## [Exercise aim]
Pick out each line below that contains the word "what", matching case exactly, and copy those lines.

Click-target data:
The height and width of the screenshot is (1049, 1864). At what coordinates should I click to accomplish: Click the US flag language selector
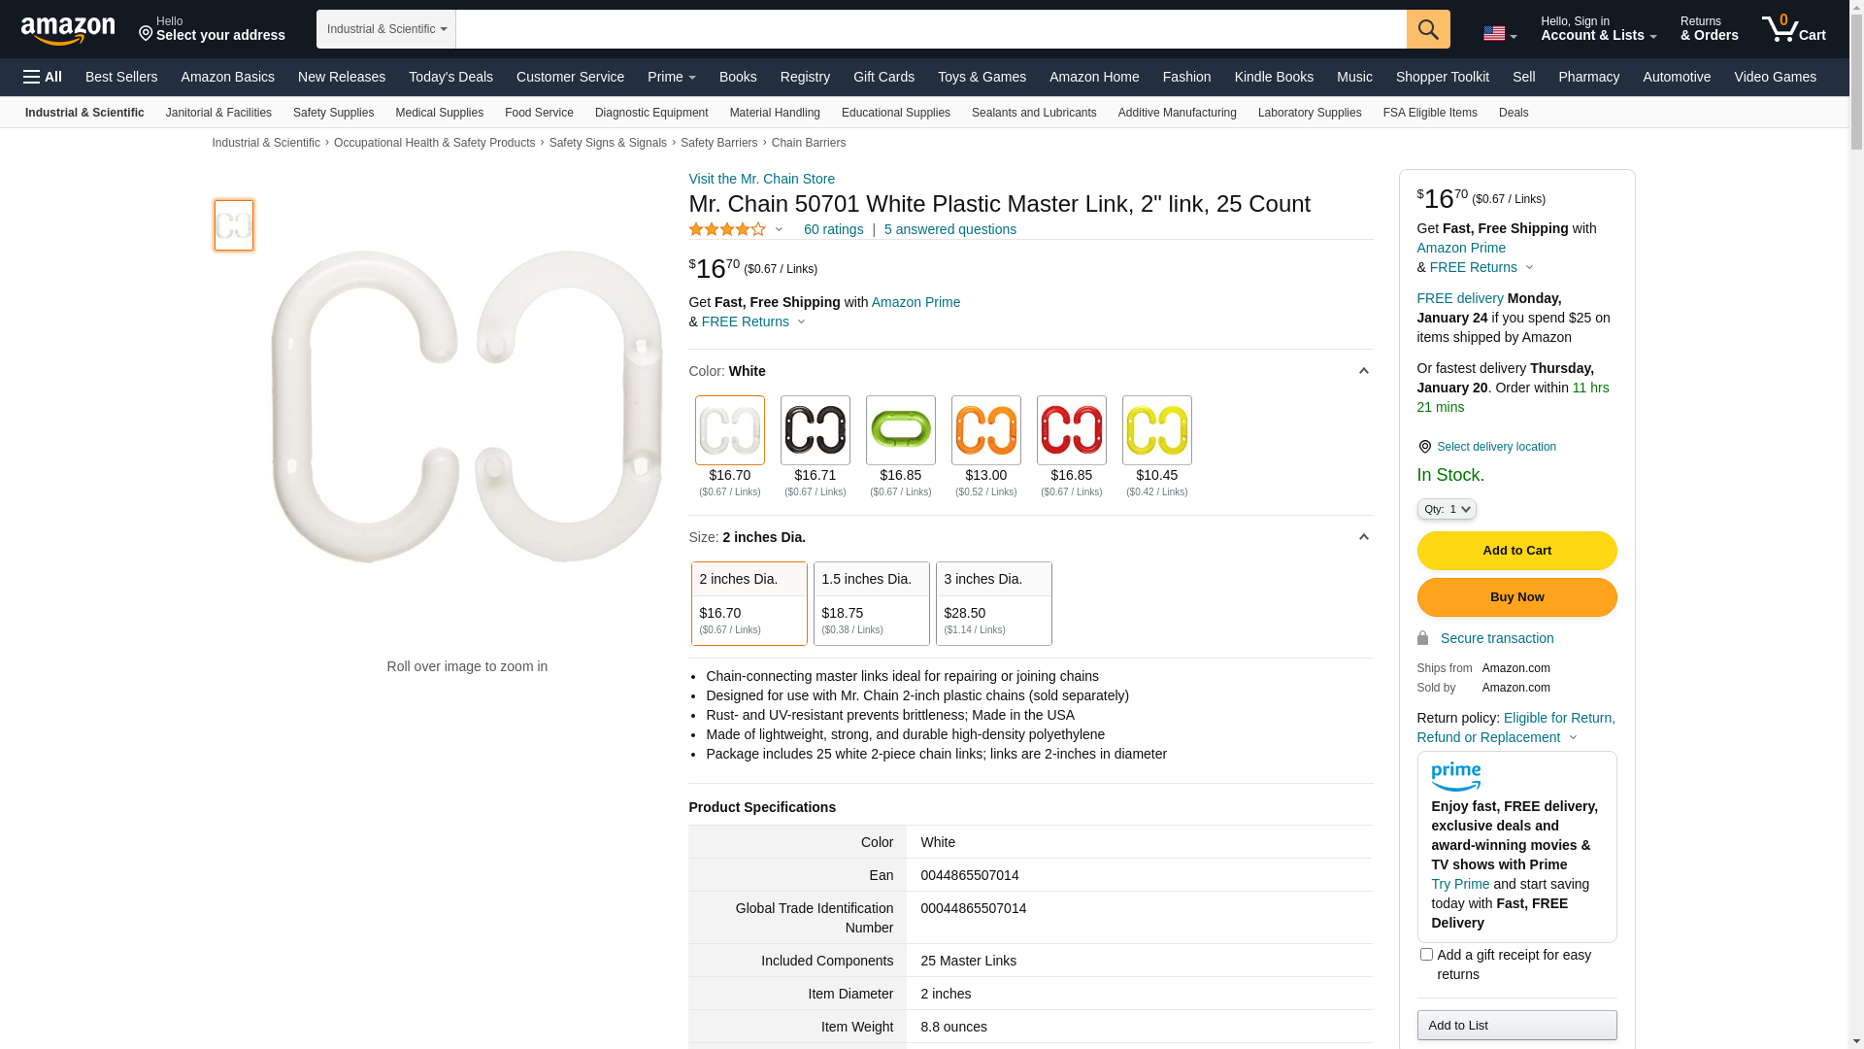1499,34
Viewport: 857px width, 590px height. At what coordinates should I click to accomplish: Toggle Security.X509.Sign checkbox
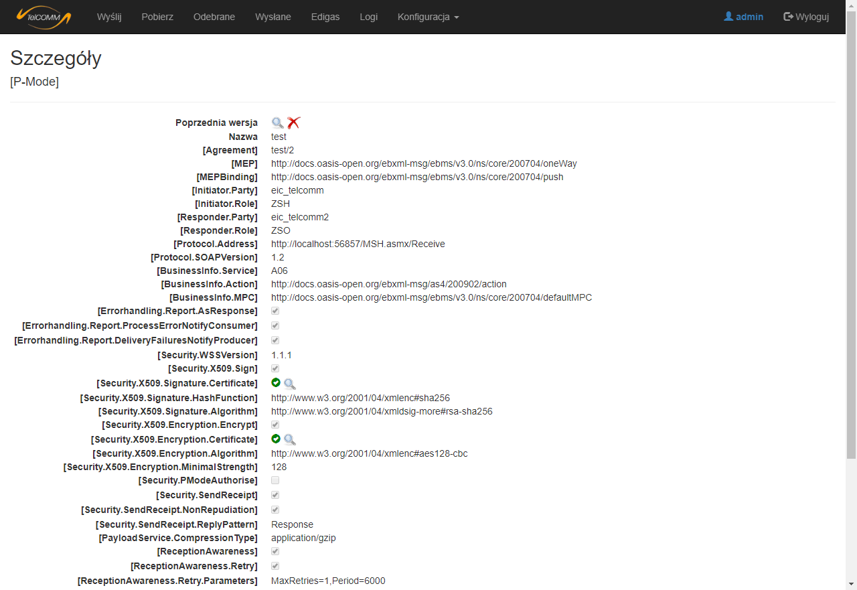click(x=275, y=369)
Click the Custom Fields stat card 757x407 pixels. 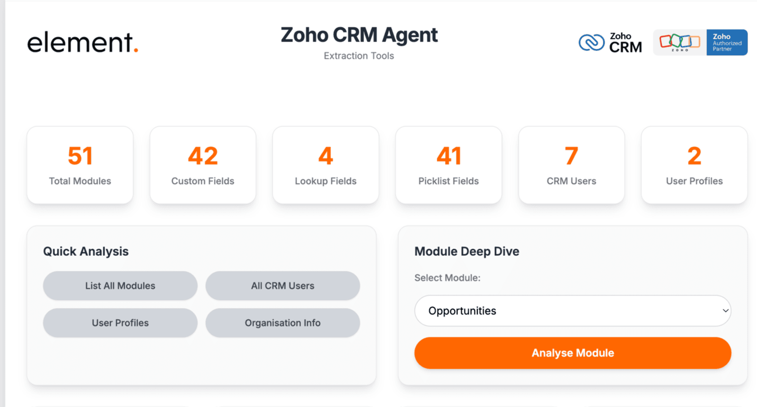[x=203, y=165]
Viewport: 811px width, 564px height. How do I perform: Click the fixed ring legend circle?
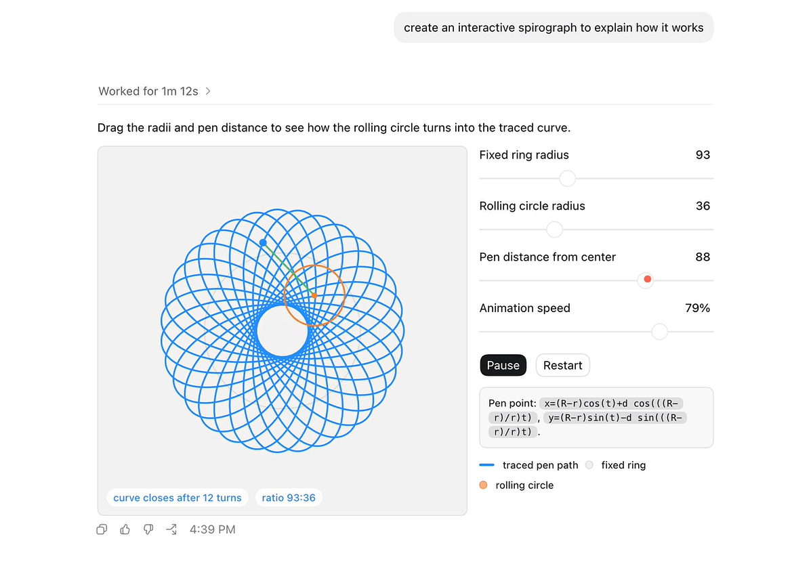click(589, 464)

## [Response for this exercise]
The height and width of the screenshot is (1049, 1864). At what coordinates should I click to accomplish: Click the US flag language selector
Viewport: 857px width, 590px height. At what coordinates should I click to accomplish: Toggle Security.X509.Sign checkbox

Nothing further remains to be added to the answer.